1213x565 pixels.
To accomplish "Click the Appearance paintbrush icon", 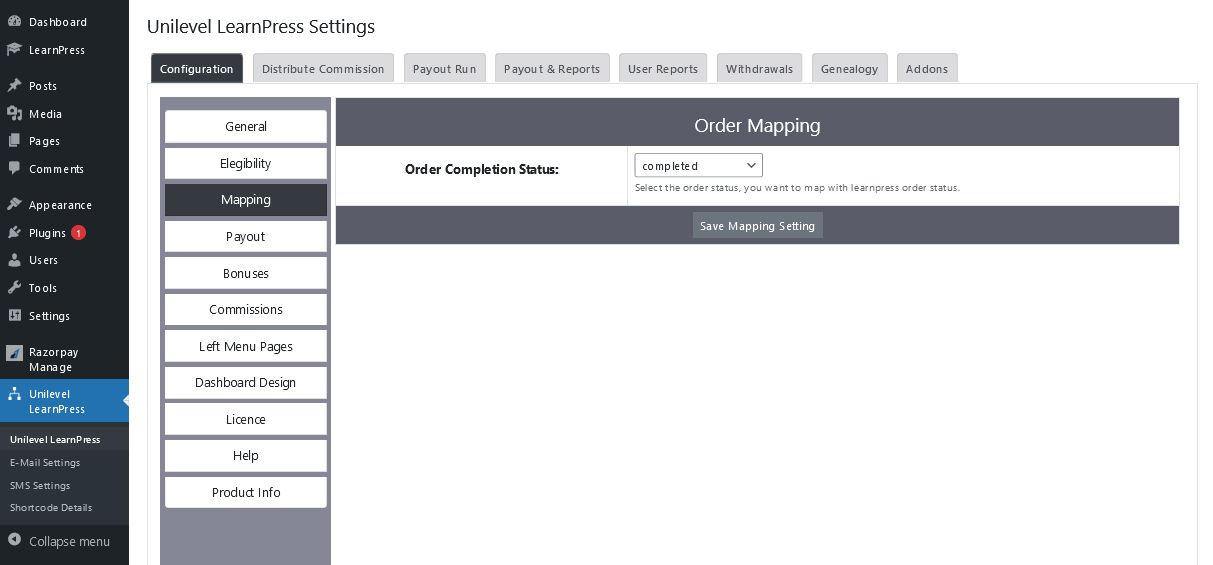I will click(x=14, y=205).
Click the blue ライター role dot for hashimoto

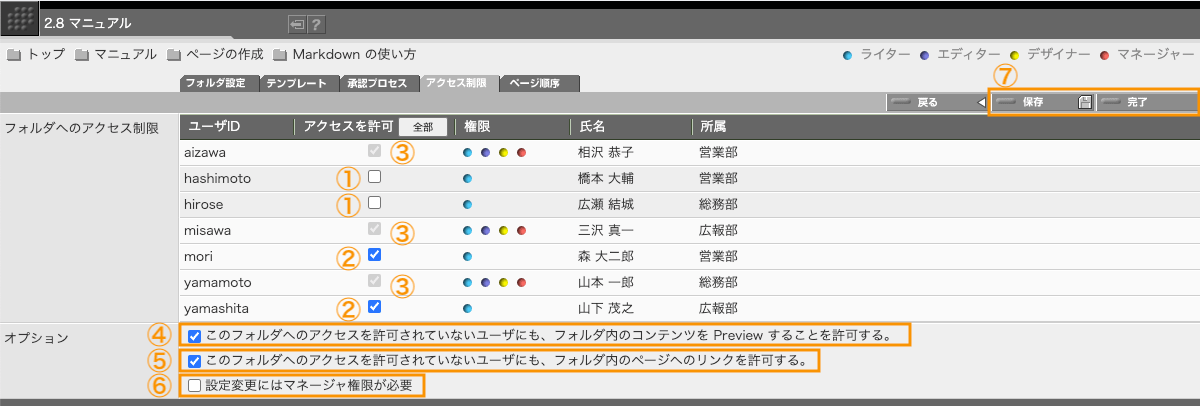coord(467,179)
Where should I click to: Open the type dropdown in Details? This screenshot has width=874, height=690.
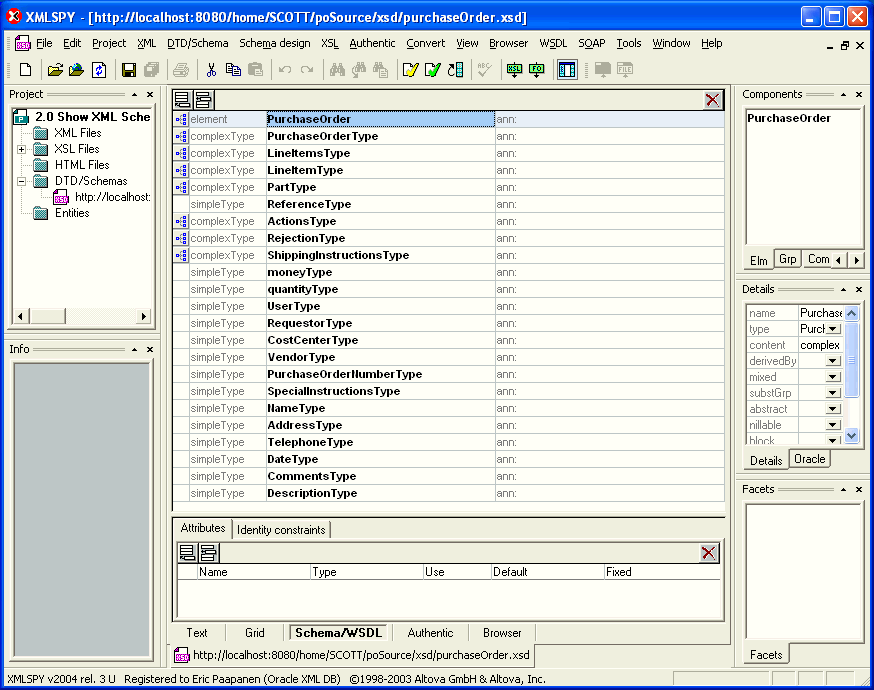coord(833,329)
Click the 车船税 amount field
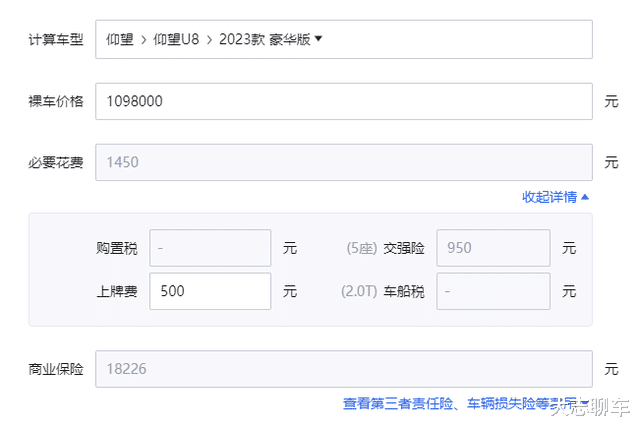This screenshot has height=430, width=640. pyautogui.click(x=493, y=292)
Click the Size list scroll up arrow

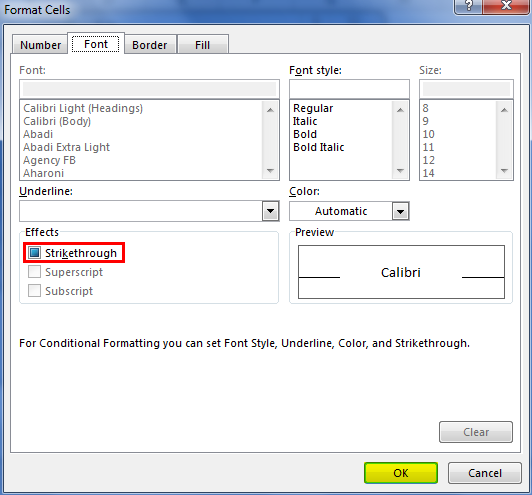(505, 110)
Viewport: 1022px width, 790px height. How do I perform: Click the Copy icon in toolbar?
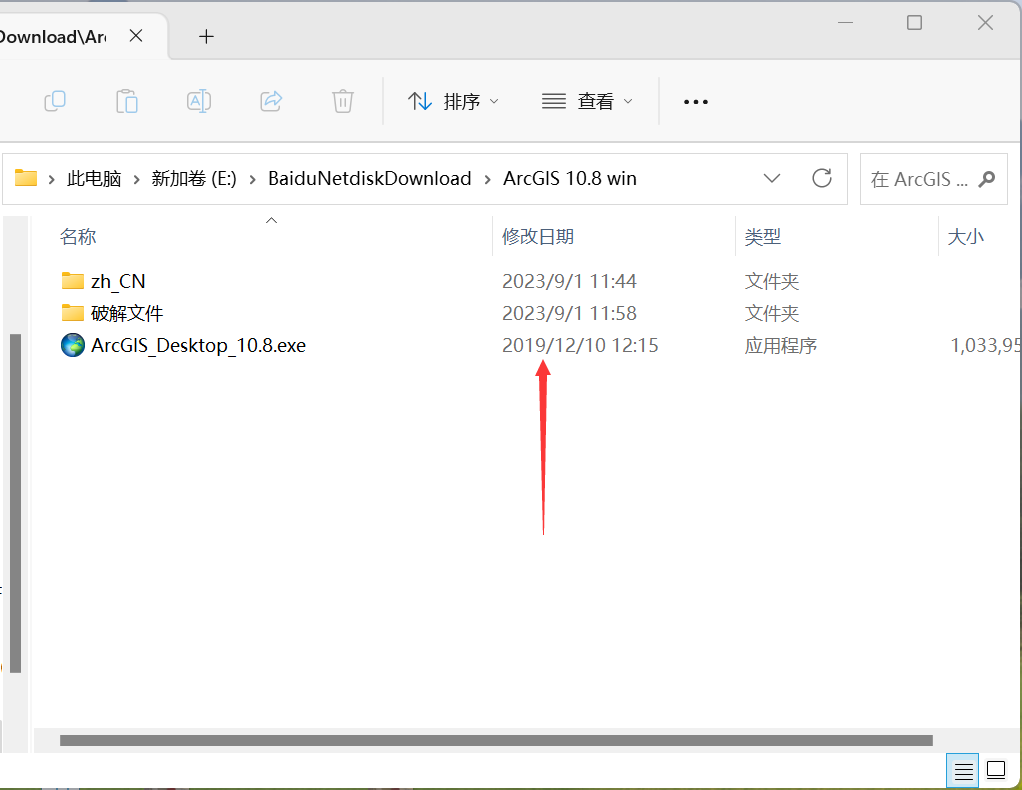pyautogui.click(x=55, y=101)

☆ ☆ ☆ ☆ ☆ ☆ ☆

WORK ORDER: What is needed is an exact restatement of every line from the line containing "Click the 车船税 amount field" through the last line of the records, minus any pictures.

SOLUTION TO THIS TASK:
Click the 车船税 amount field
This screenshot has height=430, width=640. pyautogui.click(x=493, y=292)
Click the Size list scroll up arrow

(505, 110)
Viewport: 1022px width, 790px height. How do I perform: Click the Copy icon in toolbar?
pyautogui.click(x=55, y=101)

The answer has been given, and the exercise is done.